Du Micro Festival aux Ardentes, de l’Escalier à La Zone, de Freaksville à Jaune Orange, Liège reste le centre névralgique du rock wallon. Pourquoi? Comment? Histoire d’une ville qui ne dort jamais.

Hollywood Porn Stars, The Experimental Tropic Blues Band, Ultraphallus, Hank Harry, My Little Cheap Dictaphone, Dan San, The K., Malibu Stacy, Pale Grey, Piano Club, The Cheap Killers, Le Prince Harry, Komplikations… On pourrait passer un article entier à énumérer les groupes de pop et de rock liégeois. Ce n’est pas un hasard. Dans l’ardente cité de bord de Meuse, le coeur de la musique qui rolle a toujours battu plus vite qu’ailleurs en Wallonie.

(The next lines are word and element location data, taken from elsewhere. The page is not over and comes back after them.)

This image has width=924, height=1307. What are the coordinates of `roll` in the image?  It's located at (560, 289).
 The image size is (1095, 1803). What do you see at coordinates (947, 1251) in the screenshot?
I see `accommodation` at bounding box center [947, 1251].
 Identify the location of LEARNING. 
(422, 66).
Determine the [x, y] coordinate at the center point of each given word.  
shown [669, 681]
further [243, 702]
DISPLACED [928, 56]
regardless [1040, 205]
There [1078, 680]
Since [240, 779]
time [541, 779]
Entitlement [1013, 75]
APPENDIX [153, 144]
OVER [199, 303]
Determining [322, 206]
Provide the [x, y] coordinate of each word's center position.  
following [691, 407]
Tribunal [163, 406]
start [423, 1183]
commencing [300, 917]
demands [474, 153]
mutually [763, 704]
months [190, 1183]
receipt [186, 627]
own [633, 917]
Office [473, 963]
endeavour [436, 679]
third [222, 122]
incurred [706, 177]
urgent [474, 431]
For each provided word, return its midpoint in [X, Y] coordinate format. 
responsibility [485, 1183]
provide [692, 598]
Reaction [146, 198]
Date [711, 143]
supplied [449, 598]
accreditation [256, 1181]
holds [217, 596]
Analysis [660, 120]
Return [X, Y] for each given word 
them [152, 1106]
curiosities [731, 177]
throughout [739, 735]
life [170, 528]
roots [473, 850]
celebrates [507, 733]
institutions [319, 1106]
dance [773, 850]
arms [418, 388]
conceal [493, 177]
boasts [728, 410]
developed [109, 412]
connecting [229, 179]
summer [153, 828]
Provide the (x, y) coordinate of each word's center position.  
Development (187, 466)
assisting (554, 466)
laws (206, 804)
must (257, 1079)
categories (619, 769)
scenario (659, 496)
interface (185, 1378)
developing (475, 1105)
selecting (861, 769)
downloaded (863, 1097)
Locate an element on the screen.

« La Wallonie, c’est petit, rigole Bouli Lanners. Mais c’est vrai qu’il y a toujours eu un vivier artistique très fort sur Liège. Que ce soit dans le théâtre, le cinéma ou le rock. Et ce, même si la région n’est pas en forme économiquement. En fait, il s’agit peut-être d’un atout culturellement parlant. Liège n’est pas une ville assise, installée, confortable, bourgeoise. Elle est confrontée à quelque chose de dur. Et c’est le cas de pas mal d’endroits importants dans l’histoire du rock. De Liverpool à Hambourg… »

Bouli est arrivé à Liège en pleine vague punk. « Mais les punks wallons étaient déjà un peu fatigués. C’était les débuts du garage. » A l’époque, le réalisateur des Géants bossait dans les bars de nuit. Il se souvient des Bombsite Kids, « un groupe oi! de gauche », des « mythiques » Acétylène. Puis des Scalpers, tous ses potes, dont il était le premier aficionado. « La Chapelle, Le Cirque divers, Le Lion s’envoile… Il y avait plein de salles alternatives, se remémore-t-il. Beaucoup plus que maintenant où dès que tu organises quelque chose, tu te chopes les pompiers, l’hygiène, les flics et les voisins sur le dos… »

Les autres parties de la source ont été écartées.